(Data for this task Opens)

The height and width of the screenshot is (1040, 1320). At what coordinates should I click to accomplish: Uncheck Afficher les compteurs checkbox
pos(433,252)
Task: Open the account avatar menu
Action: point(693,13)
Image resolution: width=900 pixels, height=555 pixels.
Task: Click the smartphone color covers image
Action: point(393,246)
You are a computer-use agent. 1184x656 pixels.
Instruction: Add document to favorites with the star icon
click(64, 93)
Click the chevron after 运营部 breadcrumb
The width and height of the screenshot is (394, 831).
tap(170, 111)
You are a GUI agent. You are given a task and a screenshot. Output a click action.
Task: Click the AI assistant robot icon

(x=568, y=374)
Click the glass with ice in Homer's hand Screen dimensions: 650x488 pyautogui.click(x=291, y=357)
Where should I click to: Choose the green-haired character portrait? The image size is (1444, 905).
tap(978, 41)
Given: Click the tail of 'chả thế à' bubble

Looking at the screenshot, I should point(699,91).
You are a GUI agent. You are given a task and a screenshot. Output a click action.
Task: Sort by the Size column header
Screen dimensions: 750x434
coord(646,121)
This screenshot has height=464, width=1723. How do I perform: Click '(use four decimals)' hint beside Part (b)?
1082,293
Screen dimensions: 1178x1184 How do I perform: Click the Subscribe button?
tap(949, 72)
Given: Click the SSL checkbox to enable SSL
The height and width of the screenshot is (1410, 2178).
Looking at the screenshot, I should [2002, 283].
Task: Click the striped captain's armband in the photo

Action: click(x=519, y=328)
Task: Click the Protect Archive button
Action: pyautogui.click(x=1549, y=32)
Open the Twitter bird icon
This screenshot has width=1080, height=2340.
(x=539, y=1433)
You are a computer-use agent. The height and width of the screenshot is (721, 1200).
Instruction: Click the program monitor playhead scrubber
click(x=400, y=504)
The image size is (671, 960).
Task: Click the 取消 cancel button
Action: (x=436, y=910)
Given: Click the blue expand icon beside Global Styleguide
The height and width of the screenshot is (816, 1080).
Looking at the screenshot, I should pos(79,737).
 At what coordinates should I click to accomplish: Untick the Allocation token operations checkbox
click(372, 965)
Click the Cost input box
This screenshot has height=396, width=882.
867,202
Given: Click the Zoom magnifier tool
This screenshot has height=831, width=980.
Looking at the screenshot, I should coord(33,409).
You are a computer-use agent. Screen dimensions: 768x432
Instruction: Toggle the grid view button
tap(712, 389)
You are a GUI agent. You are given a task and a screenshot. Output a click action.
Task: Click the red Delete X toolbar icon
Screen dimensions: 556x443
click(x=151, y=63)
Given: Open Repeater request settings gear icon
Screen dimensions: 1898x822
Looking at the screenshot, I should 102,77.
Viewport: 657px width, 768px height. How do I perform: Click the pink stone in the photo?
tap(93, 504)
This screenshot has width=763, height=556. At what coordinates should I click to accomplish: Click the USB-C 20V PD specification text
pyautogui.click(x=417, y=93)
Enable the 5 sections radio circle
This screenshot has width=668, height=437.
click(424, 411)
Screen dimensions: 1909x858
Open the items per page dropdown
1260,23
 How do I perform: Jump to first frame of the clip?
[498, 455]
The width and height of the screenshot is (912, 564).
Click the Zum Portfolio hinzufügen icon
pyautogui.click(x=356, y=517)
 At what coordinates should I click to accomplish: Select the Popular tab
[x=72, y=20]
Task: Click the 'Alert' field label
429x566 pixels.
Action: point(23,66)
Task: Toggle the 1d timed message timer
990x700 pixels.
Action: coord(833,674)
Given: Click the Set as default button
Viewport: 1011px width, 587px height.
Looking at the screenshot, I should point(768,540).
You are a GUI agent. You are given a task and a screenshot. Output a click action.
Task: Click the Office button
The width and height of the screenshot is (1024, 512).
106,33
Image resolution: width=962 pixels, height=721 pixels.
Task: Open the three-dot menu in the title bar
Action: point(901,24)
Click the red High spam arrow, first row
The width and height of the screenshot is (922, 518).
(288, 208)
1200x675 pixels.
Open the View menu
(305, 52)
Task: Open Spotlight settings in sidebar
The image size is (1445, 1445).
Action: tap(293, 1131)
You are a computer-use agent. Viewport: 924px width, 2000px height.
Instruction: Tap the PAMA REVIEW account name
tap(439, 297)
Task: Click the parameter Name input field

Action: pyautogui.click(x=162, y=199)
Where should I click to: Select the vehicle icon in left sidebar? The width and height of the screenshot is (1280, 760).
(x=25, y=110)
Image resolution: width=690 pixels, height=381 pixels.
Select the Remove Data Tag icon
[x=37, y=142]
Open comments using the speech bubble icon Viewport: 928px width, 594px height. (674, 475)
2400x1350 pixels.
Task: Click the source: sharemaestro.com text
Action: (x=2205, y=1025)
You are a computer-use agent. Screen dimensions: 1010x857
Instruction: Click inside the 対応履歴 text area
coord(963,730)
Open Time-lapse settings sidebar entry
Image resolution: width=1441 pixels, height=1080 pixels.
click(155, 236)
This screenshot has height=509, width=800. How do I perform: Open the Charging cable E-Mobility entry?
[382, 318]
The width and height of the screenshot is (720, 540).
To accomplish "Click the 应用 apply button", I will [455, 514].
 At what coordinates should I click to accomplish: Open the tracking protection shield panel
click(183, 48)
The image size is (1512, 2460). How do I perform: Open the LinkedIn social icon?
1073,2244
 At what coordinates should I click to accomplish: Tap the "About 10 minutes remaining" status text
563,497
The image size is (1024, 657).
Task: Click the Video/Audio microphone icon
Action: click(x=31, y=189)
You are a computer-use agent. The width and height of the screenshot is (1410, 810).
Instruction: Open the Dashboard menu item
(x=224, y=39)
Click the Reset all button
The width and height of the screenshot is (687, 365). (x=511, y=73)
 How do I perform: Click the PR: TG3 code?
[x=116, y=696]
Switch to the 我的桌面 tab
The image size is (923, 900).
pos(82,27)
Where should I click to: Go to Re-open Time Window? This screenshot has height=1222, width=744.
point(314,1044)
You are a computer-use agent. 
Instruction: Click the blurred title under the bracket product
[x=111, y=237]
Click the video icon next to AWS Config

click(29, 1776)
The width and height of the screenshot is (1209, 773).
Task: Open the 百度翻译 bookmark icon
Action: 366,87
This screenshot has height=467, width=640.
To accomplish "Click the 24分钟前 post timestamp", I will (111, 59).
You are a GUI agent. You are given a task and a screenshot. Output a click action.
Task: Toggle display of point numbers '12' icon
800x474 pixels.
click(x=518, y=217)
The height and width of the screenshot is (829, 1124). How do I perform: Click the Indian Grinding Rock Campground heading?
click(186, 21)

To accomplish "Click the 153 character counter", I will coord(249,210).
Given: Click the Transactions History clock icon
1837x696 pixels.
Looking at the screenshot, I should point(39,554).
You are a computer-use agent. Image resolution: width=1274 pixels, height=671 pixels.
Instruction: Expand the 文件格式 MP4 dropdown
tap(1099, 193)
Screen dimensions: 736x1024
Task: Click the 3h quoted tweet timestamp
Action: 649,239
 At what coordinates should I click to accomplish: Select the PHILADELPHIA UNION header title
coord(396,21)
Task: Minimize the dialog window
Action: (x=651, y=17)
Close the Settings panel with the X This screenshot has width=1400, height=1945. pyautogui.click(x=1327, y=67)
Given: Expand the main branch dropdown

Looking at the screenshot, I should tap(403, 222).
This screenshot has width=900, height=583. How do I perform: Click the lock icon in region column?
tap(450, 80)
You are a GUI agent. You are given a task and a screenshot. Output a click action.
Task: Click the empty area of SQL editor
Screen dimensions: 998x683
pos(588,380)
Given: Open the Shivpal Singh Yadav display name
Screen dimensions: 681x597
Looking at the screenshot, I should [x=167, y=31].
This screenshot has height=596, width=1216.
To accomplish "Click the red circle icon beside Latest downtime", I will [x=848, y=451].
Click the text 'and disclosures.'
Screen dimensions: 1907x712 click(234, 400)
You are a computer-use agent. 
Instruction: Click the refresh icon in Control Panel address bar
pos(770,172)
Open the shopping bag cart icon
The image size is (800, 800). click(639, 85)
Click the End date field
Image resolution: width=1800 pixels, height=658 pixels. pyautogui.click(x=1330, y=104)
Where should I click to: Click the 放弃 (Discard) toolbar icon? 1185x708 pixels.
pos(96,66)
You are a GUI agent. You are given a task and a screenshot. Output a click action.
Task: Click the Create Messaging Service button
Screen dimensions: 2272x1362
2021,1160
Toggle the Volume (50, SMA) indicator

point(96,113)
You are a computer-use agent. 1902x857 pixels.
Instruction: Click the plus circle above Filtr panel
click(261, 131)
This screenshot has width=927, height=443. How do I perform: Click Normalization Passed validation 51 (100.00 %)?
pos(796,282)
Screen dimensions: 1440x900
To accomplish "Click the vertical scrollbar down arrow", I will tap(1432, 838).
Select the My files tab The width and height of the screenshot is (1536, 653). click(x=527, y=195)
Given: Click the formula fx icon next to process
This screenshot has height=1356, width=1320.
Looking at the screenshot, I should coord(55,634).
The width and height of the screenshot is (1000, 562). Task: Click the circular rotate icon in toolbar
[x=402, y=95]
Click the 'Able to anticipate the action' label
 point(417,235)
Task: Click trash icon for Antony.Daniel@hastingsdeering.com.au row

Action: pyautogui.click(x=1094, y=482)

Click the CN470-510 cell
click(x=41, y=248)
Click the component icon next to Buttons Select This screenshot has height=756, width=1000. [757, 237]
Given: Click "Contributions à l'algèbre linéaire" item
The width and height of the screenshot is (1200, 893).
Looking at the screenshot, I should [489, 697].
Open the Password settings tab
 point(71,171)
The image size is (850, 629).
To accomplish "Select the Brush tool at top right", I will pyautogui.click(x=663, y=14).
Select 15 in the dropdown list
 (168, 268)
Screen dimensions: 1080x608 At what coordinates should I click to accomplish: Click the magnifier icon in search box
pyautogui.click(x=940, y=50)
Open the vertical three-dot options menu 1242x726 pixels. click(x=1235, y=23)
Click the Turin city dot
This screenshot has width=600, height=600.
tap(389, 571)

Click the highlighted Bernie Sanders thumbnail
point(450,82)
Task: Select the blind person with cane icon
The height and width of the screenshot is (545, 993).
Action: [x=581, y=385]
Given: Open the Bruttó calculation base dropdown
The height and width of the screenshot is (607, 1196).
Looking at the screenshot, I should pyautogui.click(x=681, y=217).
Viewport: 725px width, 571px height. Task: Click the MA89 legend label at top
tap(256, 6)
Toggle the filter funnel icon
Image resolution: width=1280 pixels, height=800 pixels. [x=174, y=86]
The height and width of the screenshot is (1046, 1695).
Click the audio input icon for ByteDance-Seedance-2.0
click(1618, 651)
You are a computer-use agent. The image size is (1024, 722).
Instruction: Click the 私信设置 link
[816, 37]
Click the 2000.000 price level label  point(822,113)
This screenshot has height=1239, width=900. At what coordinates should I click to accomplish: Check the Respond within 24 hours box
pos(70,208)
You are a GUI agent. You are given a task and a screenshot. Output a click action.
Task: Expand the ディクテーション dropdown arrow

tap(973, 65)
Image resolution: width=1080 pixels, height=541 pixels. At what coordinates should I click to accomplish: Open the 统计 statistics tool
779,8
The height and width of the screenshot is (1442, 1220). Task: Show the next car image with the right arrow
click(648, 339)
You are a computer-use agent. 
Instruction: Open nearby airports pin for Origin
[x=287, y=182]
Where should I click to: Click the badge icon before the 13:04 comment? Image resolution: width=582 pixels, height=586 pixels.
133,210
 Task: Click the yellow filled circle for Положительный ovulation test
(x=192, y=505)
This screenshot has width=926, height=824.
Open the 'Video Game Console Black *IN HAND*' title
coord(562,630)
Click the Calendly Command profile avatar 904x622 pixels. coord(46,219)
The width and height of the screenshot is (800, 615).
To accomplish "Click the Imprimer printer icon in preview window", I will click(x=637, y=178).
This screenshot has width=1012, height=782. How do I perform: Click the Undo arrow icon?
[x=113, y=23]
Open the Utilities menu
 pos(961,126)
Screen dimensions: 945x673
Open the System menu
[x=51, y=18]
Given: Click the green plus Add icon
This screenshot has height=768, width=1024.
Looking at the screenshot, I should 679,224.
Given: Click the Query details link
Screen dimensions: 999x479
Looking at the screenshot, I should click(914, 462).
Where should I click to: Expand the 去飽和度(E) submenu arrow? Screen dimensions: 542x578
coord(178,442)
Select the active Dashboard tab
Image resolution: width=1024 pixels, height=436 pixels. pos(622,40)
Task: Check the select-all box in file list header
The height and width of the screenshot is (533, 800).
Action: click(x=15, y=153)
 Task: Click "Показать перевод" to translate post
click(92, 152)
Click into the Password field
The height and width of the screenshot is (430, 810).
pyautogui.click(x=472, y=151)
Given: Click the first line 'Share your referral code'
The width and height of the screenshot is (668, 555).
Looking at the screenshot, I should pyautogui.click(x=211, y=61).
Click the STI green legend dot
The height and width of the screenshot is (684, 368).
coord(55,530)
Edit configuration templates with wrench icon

(Data for this task Closes)

# [Task goal]
Go through the listing, and whenever a line contains the string "computer", copy that line.

# [Answer space]
You are a computer-use agent. 1184x656 pixels.
You are a computer-use agent. The height and width of the screenshot is (721, 1200).
You are a computer-use agent. Screen dimensions: 768x432
You are a computer-use agent. Viewport: 924px width, 2000px height.
You are a computer-use agent. Screen dimensions: 1010x857
You are a computer-use agent. The width and height of the screenshot is (1410, 810).
You are a computer-use agent. 
You are a computer-use agent. Image resolution: width=1274 pixels, height=671 pixels.
You are a computer-use agent. 
You are a computer-use agent. 1902x857 pixels.
You are a computer-use agent. The image size is (1024, 722).
You are a computer-use agent. 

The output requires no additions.